- WHAT YOU NEED TO DO
List every software, tool, or operating system name that Tom Kauffman's message in the mailing list excerpt mentions.

- SELECTED TEXT
▽

Dont forget that this is a regexp - I think you meant '/oracle/PRD/sapdata.*'  
with a dot before the asterisk.


Henrik
list Tom Kauffman · Mon, 2 May 2005 10:58:35 -0500 ·
IIRC, the vmstat graphs were among the very first items to be set up in
larrd, and he was learning rrd at the time. Now don't hold your breath,
but I will pass the conversion tool along to you whenever I get it
working. It's just not going to be all that high on my list. This is the
year we swap out virtually every AIX system we've got because the lease
is up, and the fun starts early next month.

△

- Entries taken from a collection
▽

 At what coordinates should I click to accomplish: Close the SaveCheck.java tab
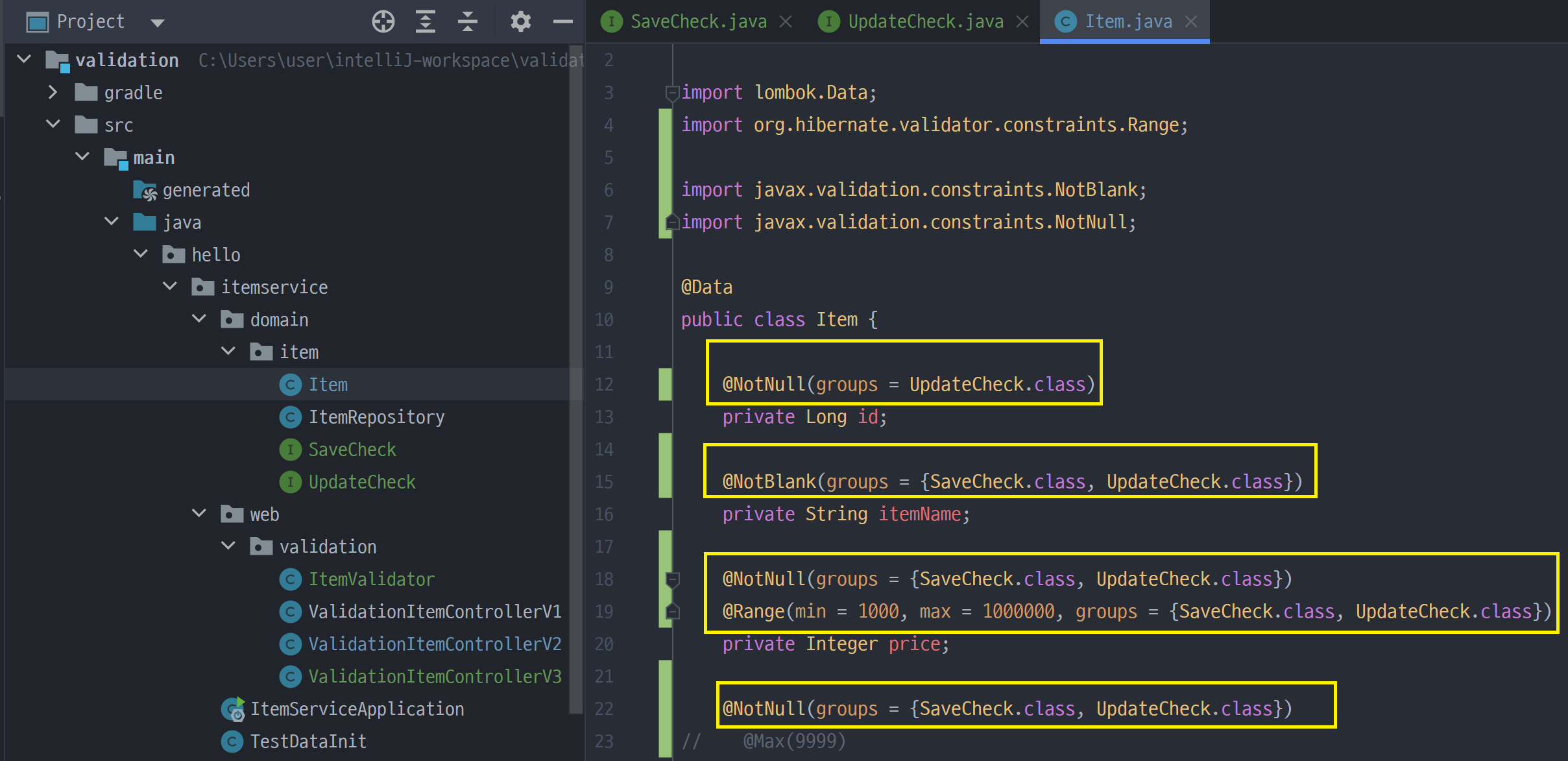786,21
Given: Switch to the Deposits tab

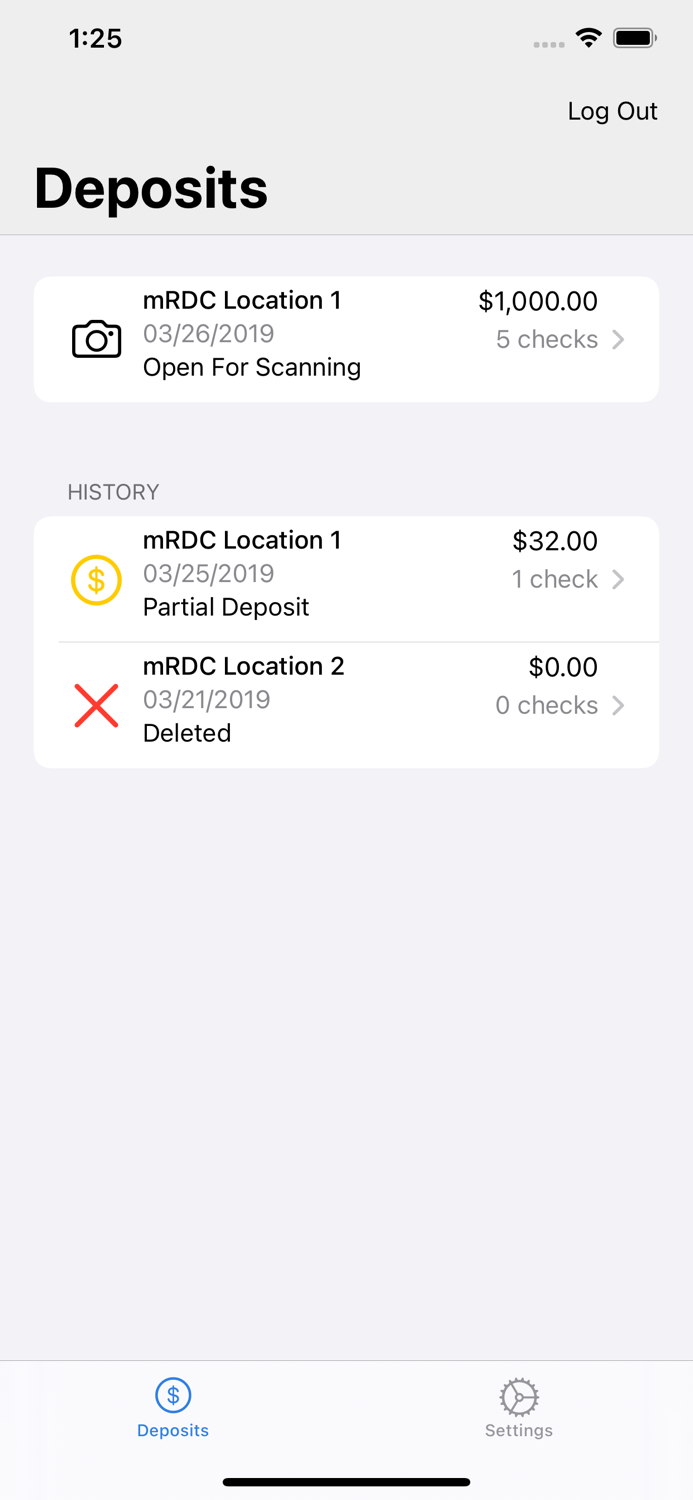Looking at the screenshot, I should coord(172,1406).
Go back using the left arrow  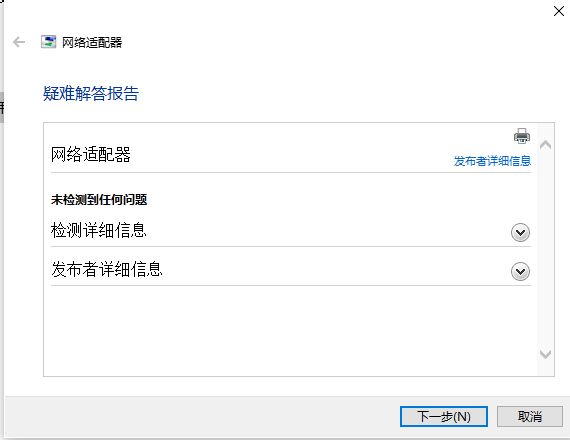click(x=19, y=42)
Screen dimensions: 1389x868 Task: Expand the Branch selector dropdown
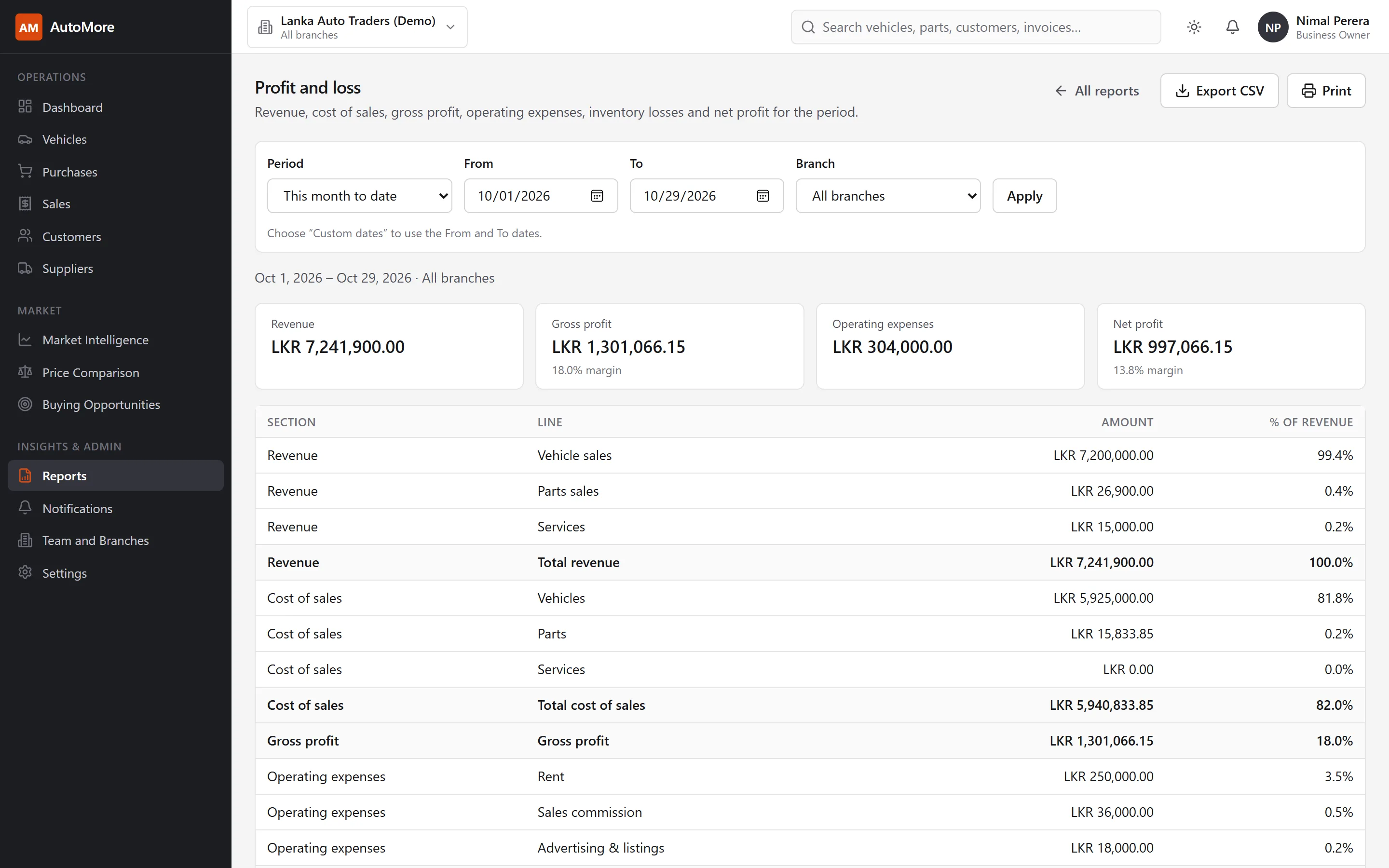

△

- FULL ANSWER
vmstat, larrd, rrd, AIX